Detalhes do Caso. A acusação foi feita pela companheira do réu, que após o suposto incidente, submeteu-se a exames periciais que não confirmaram violência. Subsequentemente, ela desmentiu a acusação inicial em juízo, afirmando que o ato sexual foi consensual e que sua denúncia foi uma tentativa de forçar uma reconciliação com o réu. Apesar dessa retratação, o Tribunal de Justiça do Paraná havia condenado o réu, sustentando sua decisão principalmente na versão inicial e em testemunhos indiretos, como o de policiais e da mãe da vítima, que não presenciaram os fatos.
Decisão do STJ. O relator, ministro Reynaldo Soares da Fonseca, destacou a ilegalidade da condenação baseada em declarações contraditórias da vítima, sem outras provas substanciais. O ministro Ribeiro Dantas, em voto-vista, reforçou que a inexistência de testemunhas que presenciaram o ato impedia uma conclusão definitiva entre as versões apresentadas. O julgamento culminou com um consenso majoritário entre os ministros, exceto a ministra Daniela Teixeira, que votou contra a absolvição.

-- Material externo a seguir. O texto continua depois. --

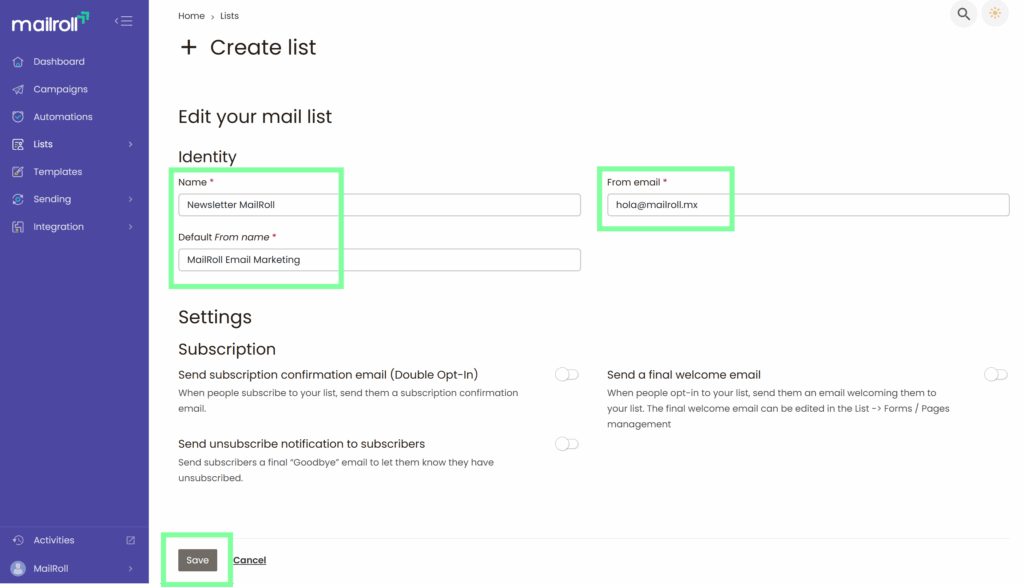The image size is (1024, 587).
Task: Open Activities in the bottom sidebar
Action: (54, 540)
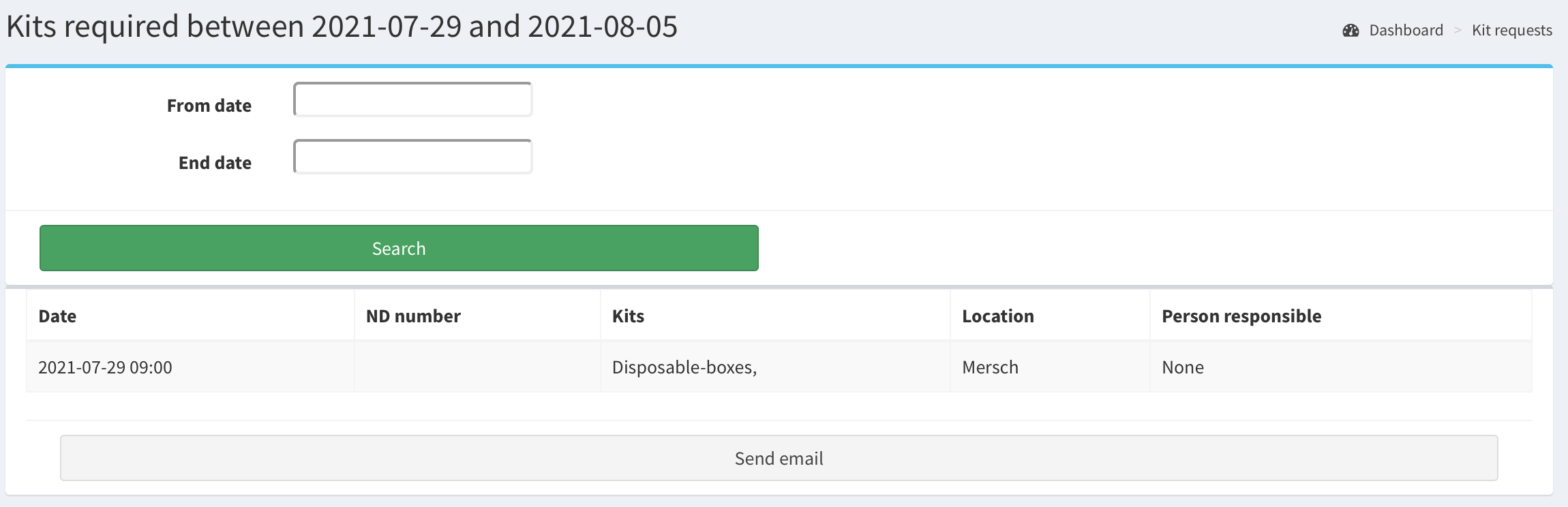Click the Kits required page title
Screen dimensions: 1568x507
click(342, 27)
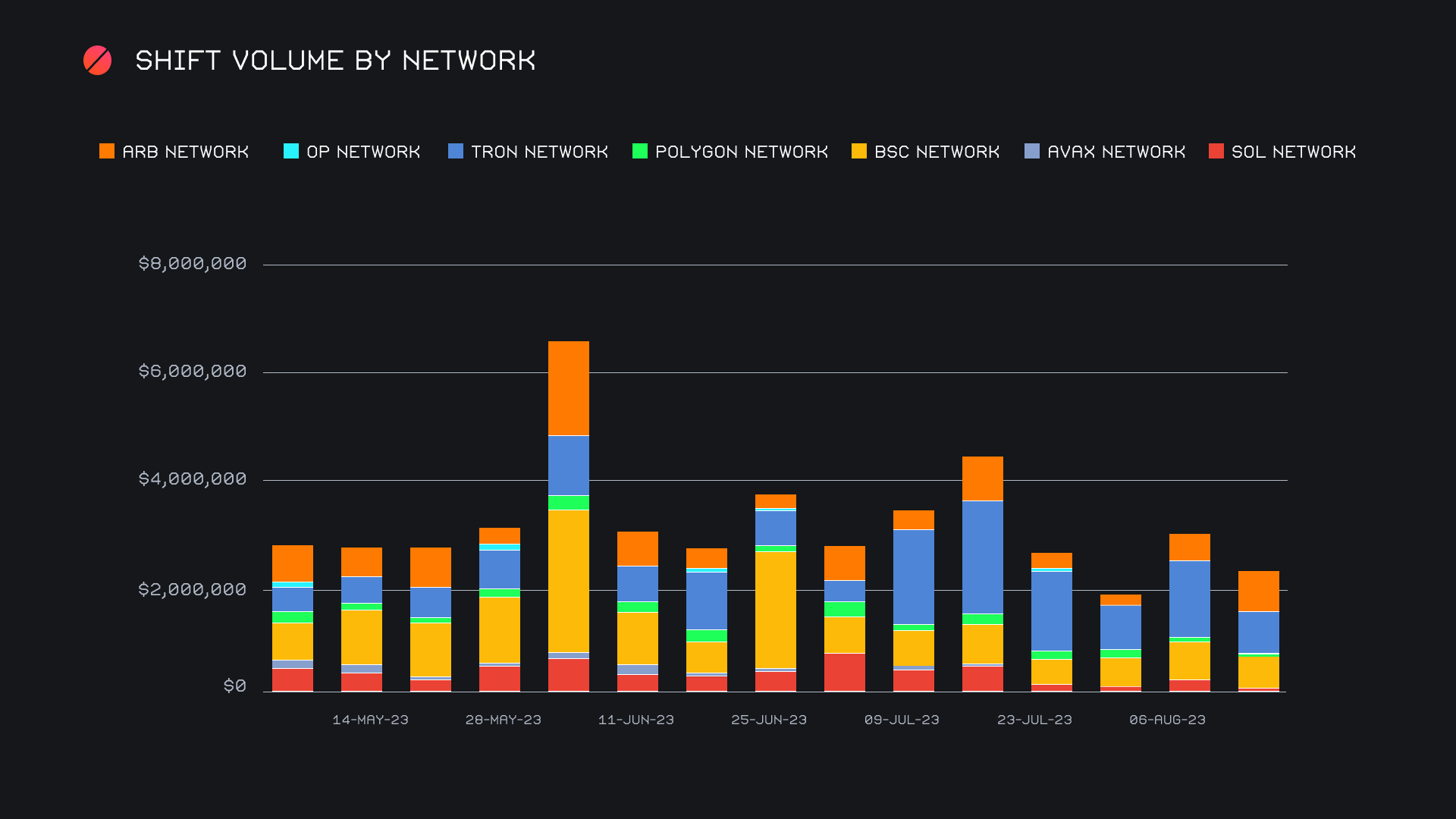Click the $4,000,000 y-axis label
The height and width of the screenshot is (819, 1456).
pyautogui.click(x=193, y=479)
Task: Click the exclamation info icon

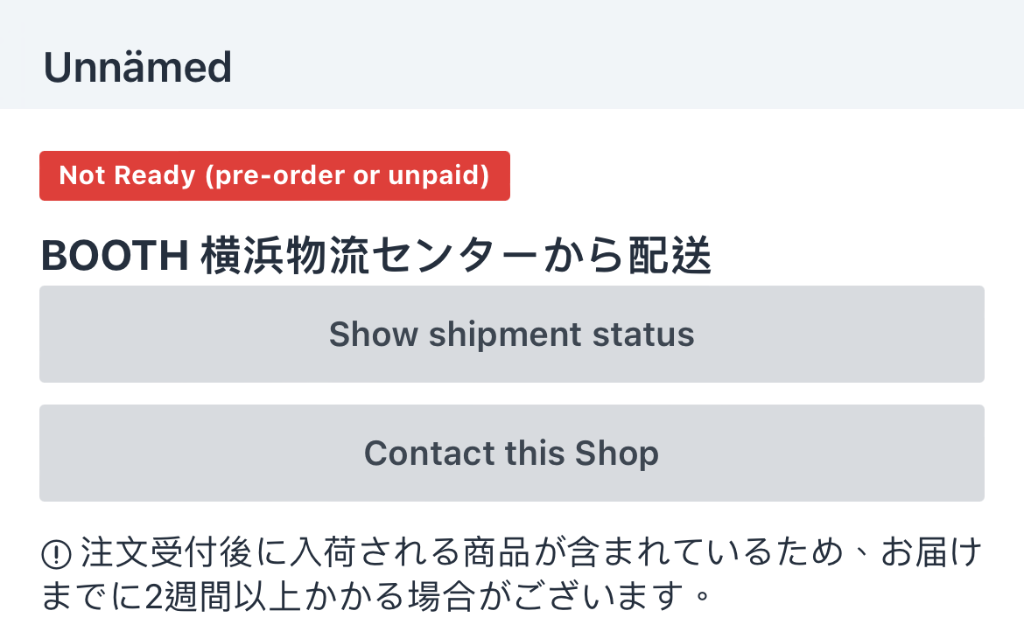Action: coord(56,555)

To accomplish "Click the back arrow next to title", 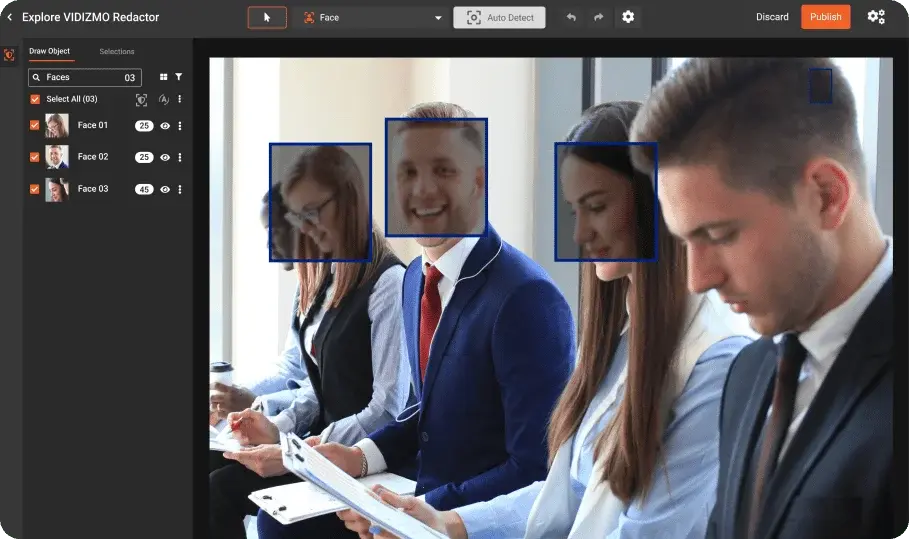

Implicações da Decisão. A decisão do STJ sublinha a importância da consistência e confiabilidade das provas em casos de acusação de crimes graves como o estupro. O princípio “in dubio pro reo” foi reafirmado como uma salvaguarda essencial nos sistemas de justiça, garantindo que a dúvida razoável seja resolvida a favor do réu quando a acusação não possa ser substanciada por evidências claras e diretas.